WHAT YOU NEED TO DO -
Please recast every line of the material below as a Markdown table with the columns "Row" and "Line", skipping blank lines and leaving the pictures out.

Entries on finding words and elements:
-------------------------
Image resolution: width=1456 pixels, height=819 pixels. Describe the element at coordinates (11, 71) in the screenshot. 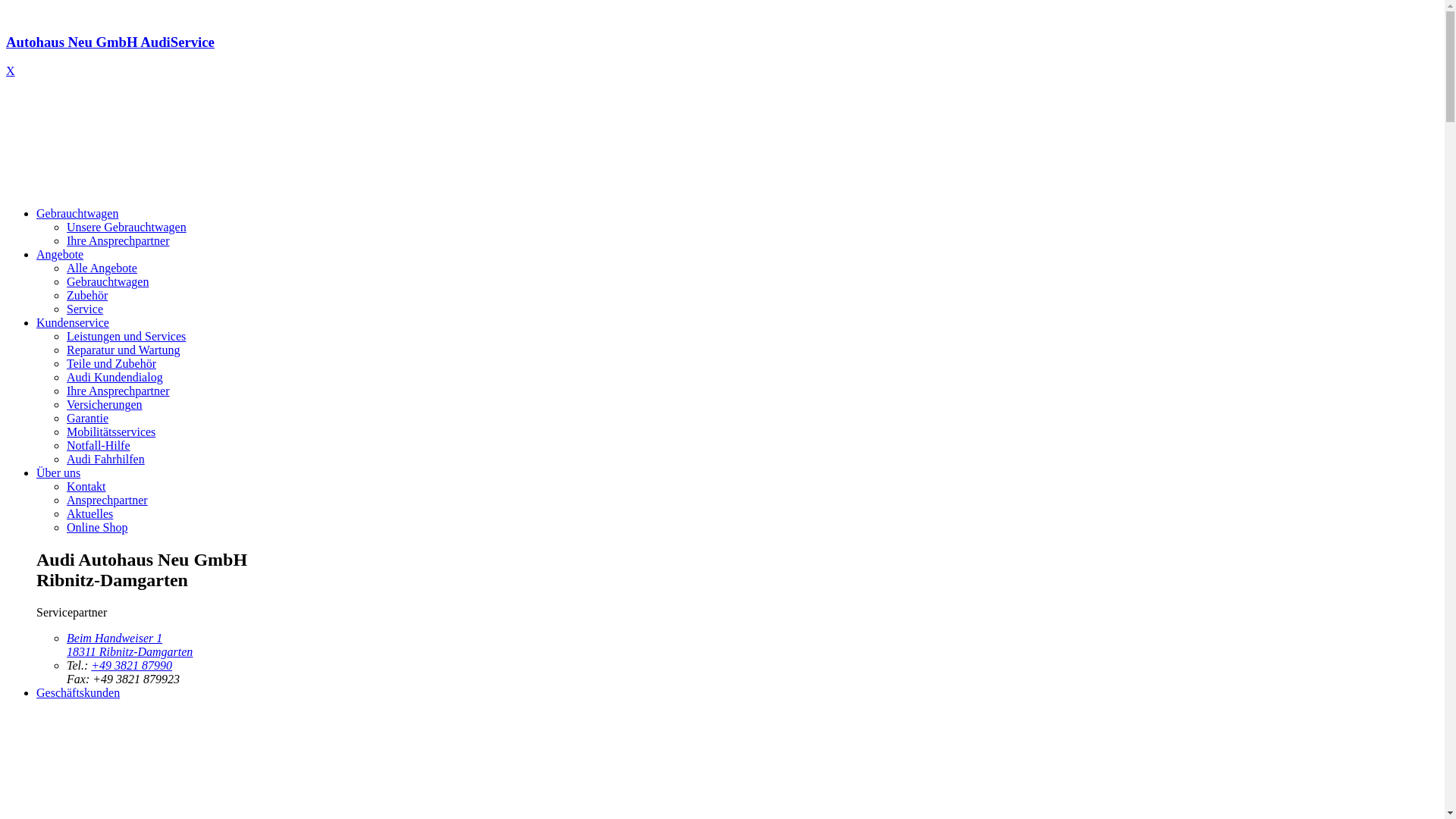

I see `'X'` at that location.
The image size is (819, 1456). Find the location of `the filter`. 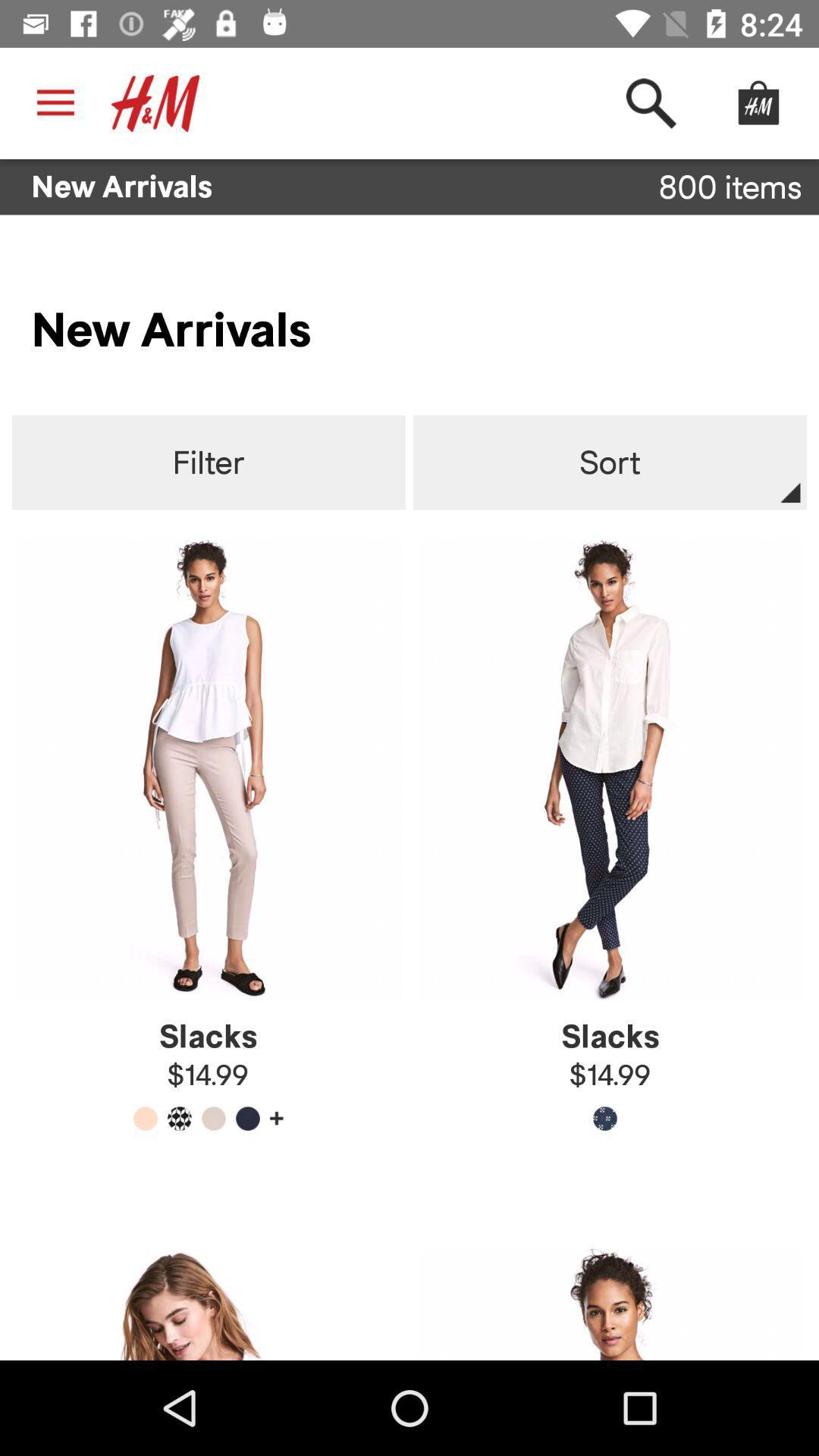

the filter is located at coordinates (209, 462).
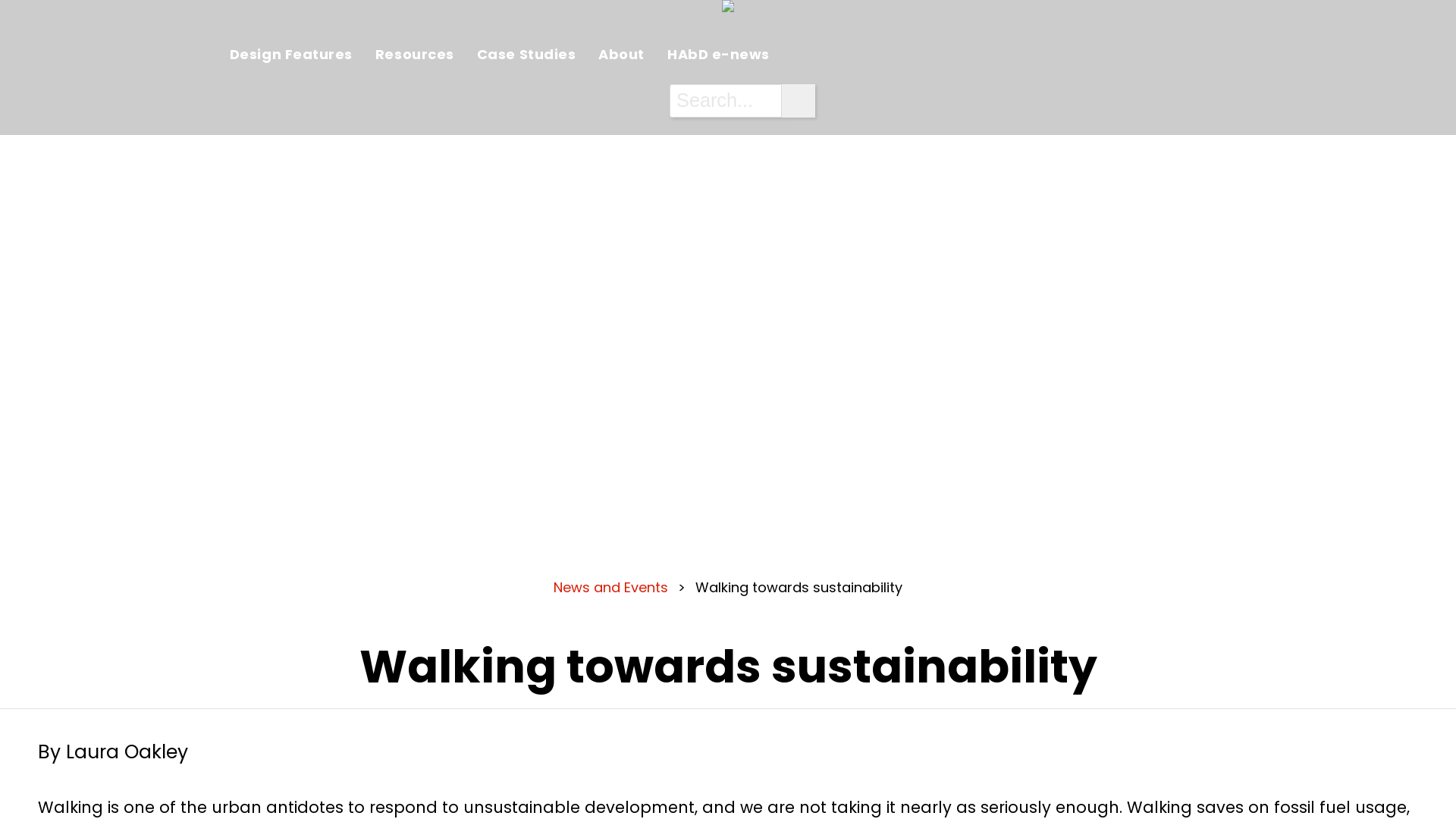 This screenshot has height=819, width=1456. What do you see at coordinates (415, 54) in the screenshot?
I see `'Resources'` at bounding box center [415, 54].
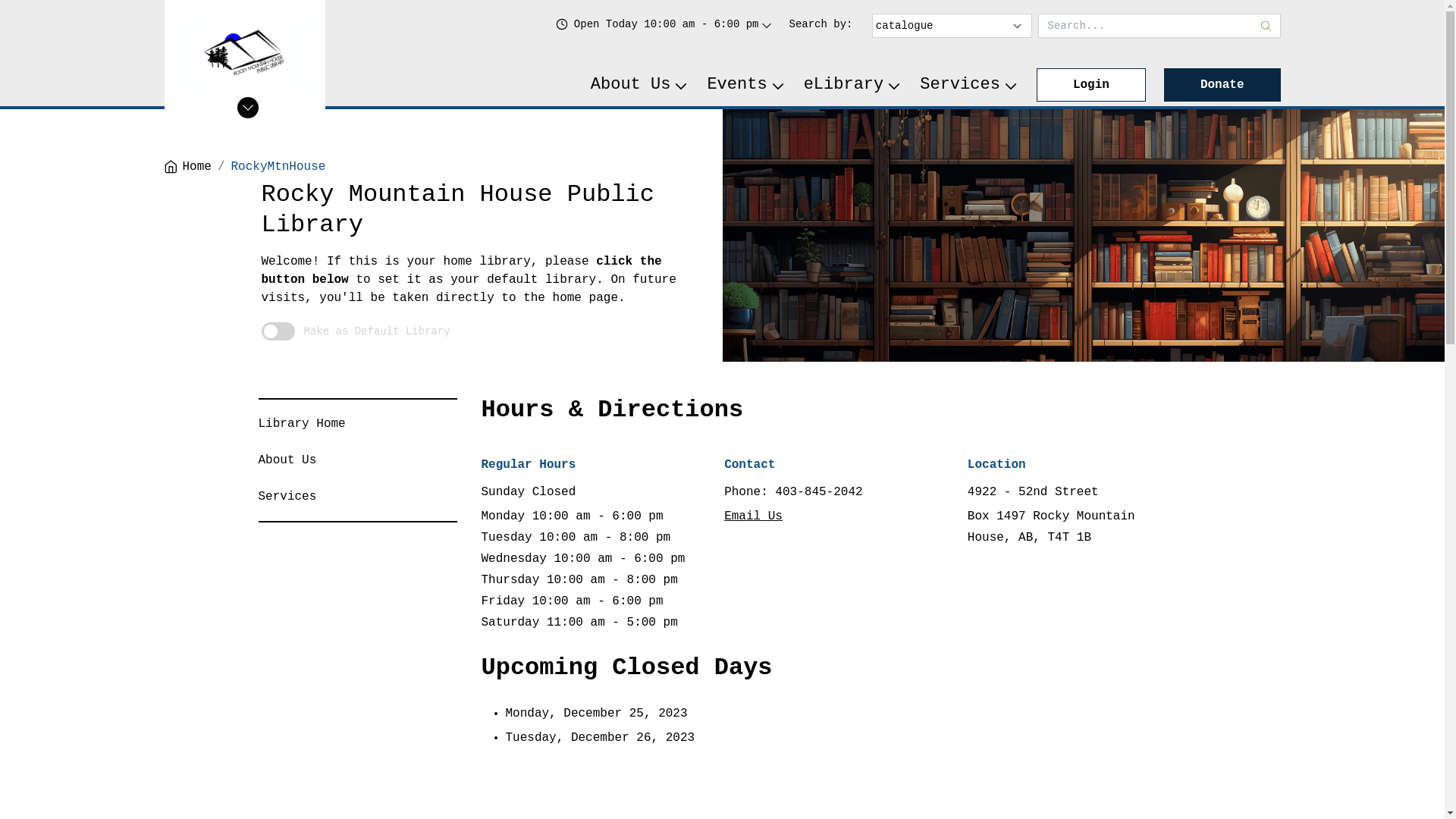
-------------------------
RESULT BELOW -
| Row | Line |
|---|---|
| 1 | Image resolution: width=1456 pixels, height=819 pixels. Describe the element at coordinates (11, 71) in the screenshot.  |
| 2 | I see `'X'` at that location. |
| 3 | The image size is (819, 1456). Find the location of `the filter`.  |
| 4 | the filter is located at coordinates (209, 462). |
| 5 |  This screenshot has height=819, width=1456. What do you see at coordinates (415, 54) in the screenshot? |
| 6 | I see `'Resources'` at bounding box center [415, 54]. |